What if you ran into John Lennon and you weren’t feeling patient that day? “All you need is love,” John bleats, and you ask what about food, what about paying for food, and so on. You aren’t being a smartass, you aren’t turning the tables on him (“Need it for what?”). But you’d prefer to have a coherent discussion instead of nodding your head until he goes away. The topic: the world and how it functions. Proposed: one element alone is essential to this functioning, no other is needed. Implied: when people realize as much, their change in behavior will bring about the ideal state of man’s life here on earth. Some large facts lie in the way of this proposal. Food, money, the need to get them—what do we make of these things? Hard to say what’s up until both sides agree. But John’s mouth is a circle now; he’s on his feet, his fist are cocked. “Pig!” he says. “A pig mentality, that’s what’s you—” You think about those stories you hear, about what he did to that DJ in Liverpool.
When not beating people up, John Lennon was a celebrated wankist, a person who practices wank. We all know about lies, and the philosopher Harry Frankfurt told us about bullshit (defined as utterances made without knowing or caring whether they’re true). Now a tech worker in New Zealand has identified a third form of non–truth-aligned speech and given it the name wank. The term derives from the beloved British pastime, but wank isn’t the same as a wank. Iris Meredith, the term’s inventor, explains in a 6600-word essay found at Dead Simple Tech that a wank statement ostensibly describes reality but has a different purpose altogether, that of putting the speaker into some preferred emotional state. A bullshitter wants to produce an effect on others, to come off as somebody who’s caring or informed or whatever. A wankist wants to produce an effect on themselves. Effect produced, no further action is necessary and no further thought is desired.

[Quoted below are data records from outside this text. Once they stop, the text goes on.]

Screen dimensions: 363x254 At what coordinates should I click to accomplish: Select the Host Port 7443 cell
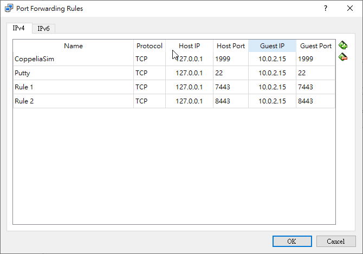231,87

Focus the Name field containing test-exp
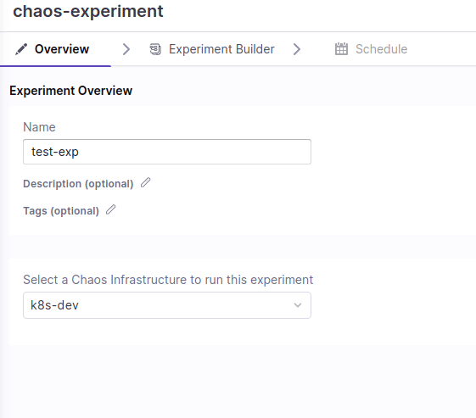tap(167, 152)
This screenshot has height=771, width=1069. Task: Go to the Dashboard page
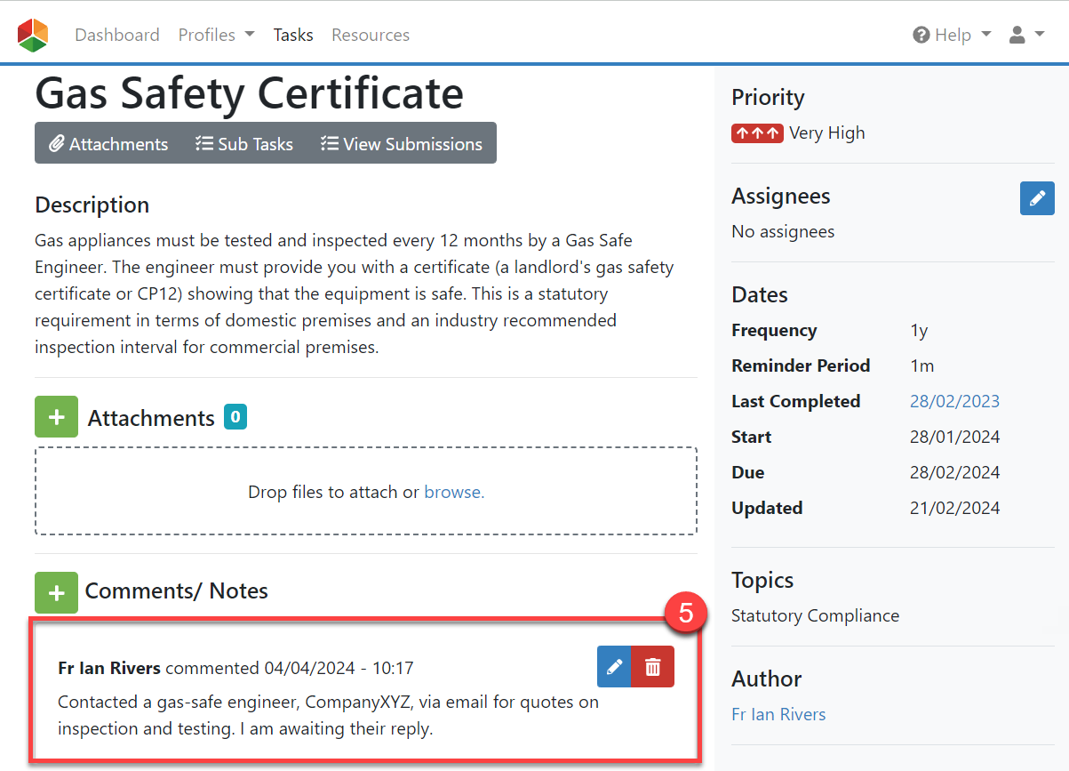click(117, 36)
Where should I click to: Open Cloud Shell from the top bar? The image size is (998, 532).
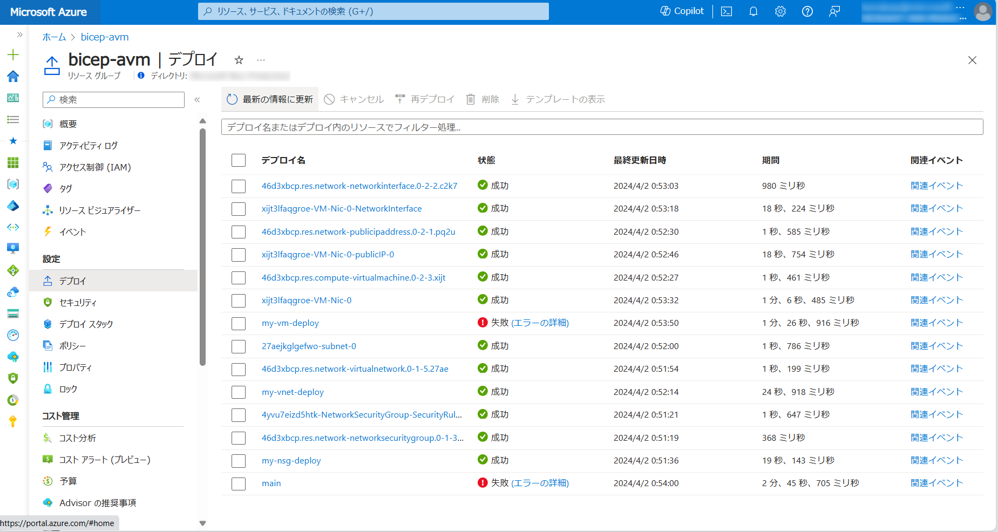click(x=727, y=11)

The listener doesn’t have to believe the wank statement, but they’re asking for trouble if they try interfering with it. Do so and they’re interfering with something intimate, the speaker’s need to feel a certain way. From Meredith’s examples, I’d say the wankist may want to make a good impression on themselves, as with trying to feel caring or enlightened or savvy, or they may want to reassure themselves about outside circumstances, as with swearing that tech’s latest “breakthrough” promises renewed wealth and importance for the industry. Possibly a wankist might have both motives, I suppose. Either way a given wank statement doesn’t describe the speaker; it’s supposed to be about facts shared by all. But it’s wedged deep inside the speaker’s emotional Jenga pile and you’d better not jostle it.

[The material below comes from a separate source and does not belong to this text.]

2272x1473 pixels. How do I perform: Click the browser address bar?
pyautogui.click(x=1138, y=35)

Jostling takes the form of speaking as if the statement’s content isn’t a proven, agreed-upon truth, which it probably isn’t since the motive of wankists is to induce in themselves some feeling they need to have. Ask a question, or a few anyway (I think Meredith plays up the hair-trigger side of the situation, possibly because of experiences that inspired her to write) and the wankist will malfunction in a manner that ends discussion. There’s shouting and reproach, as with John, and there’s the nose swept in the air, as with the novelist Celeste Ng. Her tweets are now locked away, but I remember her asserting that Kyle Rittenhouse’s acquittal meant it was legal to hunt black people in America. Reply guys laid into her, saying that Rittenhouse had shot no blacks and was acquitted because the people he fired at, all of them white, acted against him first. “I think you’re missing the larger issue,” she answered (in my memory and as reported by Google AI).

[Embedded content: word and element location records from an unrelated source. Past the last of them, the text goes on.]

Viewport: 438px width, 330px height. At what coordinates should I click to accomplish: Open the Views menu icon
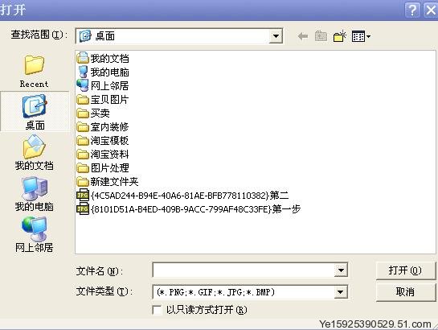click(x=361, y=36)
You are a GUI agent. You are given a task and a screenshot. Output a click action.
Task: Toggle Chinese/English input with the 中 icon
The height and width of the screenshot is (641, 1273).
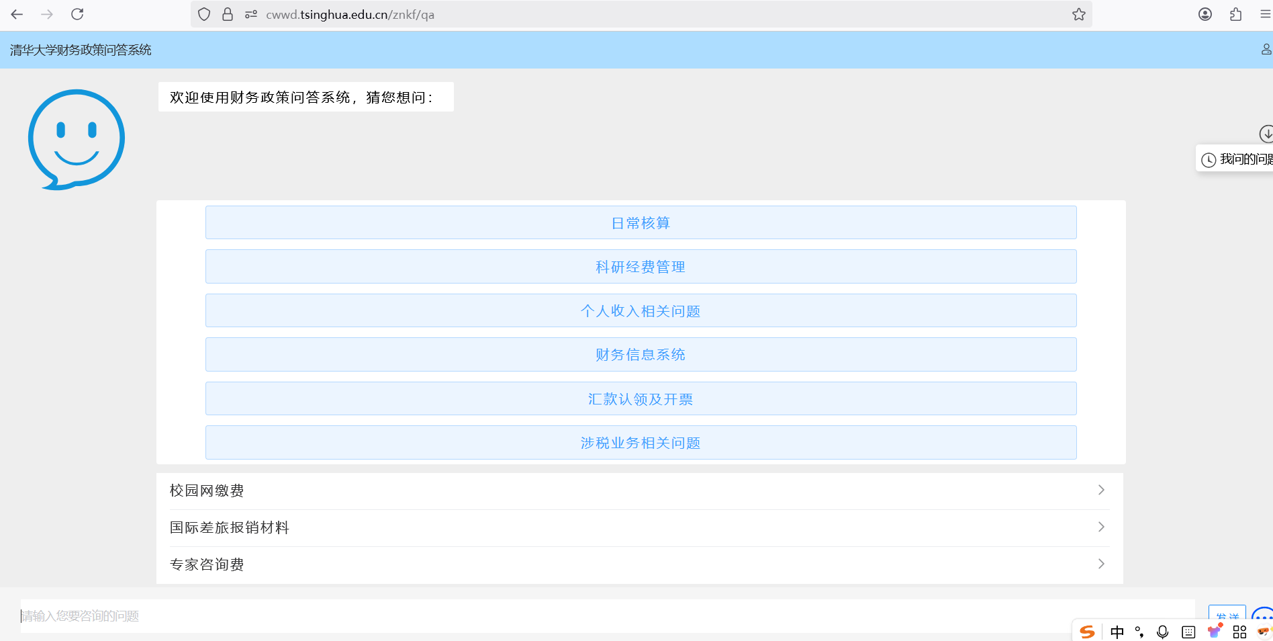click(x=1117, y=632)

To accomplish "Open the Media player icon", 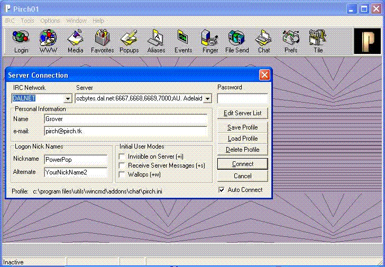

Note that rolling your eyes over this piece of brilliance doesn’t mean believing that America’s racially just. But if Rittenhouse didn’t shoot at anyone who was black, his experience tells little about how the murder of black people plays in the courts. A white man might step out with a dangerous firearm and the intention of shooting looters. Most of the people looting might be black. He might especially want to shoot them because they’re black. But if he doesn’t shoot any, his case shows only that America has too many guns and at least one fucking idiot. As you read the preceding, you witness an aftereffect of the wank survivor’s experience. I mean this grim wading from point to point, the clenched jaw and the step-by-step rebuttal. A couple of wank statements from a popular novelist and I have to lay out what a given verdict can logically indicate about race, justice, etc.
“If you’ve ever been exposed to wank in any real concentration, you know exactly how hard and unpleasant it is to fight through,” writes Meredith. “You’re told, to your face, things that are simply not true, impractical or actually evil and asked to accept it on trust.” So true. Her work is flawed, I admit. I think her essay is really a definition with many extra paragraphs attached, and I’m not sure the right is as free from wank as she believes (she figures lies and bullshit predominate over there, with steady beliefs among rightists allegedly being too scarce to sustain wanking). I’m not sure that the progressive center is the wankiest sector (she’s a leftist and boils down centrist political thinking to “coming together” and “the truth being in the middle,” a wankish procedure on her part). And I’m not sure I have a clear idea of how wank menaces society at large, as opposed to plaguing the life of one tech worker in New Zealand. But wank is real and we know its name because of this pioneer, a woman who survived one “I truly believe” too many.